HOW TO COMPLETE THIS TASK
Every line in the following data that has "address" counts toward the total; state that total alone.

Recorded data
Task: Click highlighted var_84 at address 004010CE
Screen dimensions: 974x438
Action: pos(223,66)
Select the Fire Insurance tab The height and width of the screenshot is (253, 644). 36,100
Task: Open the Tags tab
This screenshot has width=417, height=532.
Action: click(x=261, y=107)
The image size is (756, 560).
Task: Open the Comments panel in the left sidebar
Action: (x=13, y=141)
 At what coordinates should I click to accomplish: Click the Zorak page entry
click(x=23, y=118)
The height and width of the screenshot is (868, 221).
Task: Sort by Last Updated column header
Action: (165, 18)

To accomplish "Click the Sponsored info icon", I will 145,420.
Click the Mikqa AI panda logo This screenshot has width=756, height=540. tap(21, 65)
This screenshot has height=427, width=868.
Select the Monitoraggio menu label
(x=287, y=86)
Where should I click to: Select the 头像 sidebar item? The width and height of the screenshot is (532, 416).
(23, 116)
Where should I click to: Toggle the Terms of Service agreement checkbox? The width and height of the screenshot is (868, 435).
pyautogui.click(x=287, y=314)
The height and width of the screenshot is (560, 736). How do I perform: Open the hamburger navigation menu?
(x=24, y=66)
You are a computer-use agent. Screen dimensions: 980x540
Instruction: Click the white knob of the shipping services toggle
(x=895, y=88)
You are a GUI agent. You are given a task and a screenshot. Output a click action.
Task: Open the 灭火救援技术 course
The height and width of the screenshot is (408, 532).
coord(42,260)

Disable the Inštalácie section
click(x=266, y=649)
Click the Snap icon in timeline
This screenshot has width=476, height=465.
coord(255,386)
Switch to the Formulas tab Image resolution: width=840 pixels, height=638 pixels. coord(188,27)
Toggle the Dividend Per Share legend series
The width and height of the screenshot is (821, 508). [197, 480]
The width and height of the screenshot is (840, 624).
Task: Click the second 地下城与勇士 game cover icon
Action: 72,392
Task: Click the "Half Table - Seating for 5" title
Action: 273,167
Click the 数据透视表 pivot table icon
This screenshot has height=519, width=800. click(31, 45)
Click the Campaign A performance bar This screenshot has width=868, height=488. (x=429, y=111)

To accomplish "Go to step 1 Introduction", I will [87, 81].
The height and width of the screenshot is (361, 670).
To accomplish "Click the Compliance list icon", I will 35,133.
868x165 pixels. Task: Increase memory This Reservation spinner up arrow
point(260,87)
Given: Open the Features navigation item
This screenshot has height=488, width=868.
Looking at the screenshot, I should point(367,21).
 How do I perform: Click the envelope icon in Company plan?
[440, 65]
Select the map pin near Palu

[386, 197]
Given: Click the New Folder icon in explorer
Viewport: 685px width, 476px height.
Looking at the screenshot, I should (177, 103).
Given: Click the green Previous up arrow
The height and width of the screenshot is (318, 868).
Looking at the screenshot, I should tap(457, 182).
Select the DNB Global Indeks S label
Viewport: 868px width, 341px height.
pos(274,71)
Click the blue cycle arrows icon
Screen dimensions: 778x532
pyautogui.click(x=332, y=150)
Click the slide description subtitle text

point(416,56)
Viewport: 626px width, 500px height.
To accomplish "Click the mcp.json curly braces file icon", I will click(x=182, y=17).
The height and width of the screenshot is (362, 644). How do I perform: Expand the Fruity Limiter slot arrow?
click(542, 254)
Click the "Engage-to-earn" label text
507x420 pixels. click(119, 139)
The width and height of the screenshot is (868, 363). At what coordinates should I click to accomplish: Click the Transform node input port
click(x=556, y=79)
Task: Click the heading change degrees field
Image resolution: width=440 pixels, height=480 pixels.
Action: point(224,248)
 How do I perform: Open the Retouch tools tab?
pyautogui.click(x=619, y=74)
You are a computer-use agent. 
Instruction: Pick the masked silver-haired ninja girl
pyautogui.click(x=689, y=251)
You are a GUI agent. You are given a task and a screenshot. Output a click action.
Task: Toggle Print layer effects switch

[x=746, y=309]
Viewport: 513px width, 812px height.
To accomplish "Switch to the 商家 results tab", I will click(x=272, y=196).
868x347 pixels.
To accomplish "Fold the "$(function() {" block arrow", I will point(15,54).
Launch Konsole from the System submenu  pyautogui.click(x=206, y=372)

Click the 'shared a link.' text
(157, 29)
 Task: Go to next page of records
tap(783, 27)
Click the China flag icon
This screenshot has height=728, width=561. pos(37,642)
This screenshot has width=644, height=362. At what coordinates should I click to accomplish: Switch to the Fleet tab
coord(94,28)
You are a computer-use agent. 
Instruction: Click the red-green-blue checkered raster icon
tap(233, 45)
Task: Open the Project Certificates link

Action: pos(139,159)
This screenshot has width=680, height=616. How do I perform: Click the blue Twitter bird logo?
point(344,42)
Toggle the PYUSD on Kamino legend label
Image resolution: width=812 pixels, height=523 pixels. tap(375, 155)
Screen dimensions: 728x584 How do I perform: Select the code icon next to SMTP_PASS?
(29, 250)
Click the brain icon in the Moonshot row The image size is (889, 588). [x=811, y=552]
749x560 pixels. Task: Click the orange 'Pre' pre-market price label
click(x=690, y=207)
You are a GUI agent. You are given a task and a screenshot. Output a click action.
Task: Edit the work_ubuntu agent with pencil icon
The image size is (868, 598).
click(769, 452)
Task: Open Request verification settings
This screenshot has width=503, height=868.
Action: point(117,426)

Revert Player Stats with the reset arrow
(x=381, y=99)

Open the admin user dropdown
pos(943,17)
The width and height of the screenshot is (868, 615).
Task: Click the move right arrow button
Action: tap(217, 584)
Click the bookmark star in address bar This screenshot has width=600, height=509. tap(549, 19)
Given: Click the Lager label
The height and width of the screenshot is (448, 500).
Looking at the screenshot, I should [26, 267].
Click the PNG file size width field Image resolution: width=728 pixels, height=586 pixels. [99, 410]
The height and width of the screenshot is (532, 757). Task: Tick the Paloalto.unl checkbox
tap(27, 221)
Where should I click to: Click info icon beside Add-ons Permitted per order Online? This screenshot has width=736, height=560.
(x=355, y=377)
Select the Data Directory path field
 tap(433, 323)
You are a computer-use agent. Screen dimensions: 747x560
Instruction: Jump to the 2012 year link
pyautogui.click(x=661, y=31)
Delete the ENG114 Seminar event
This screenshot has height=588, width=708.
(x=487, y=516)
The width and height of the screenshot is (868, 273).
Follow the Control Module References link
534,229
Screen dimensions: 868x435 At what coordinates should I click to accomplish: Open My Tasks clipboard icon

WRITTEN RESPONSE
2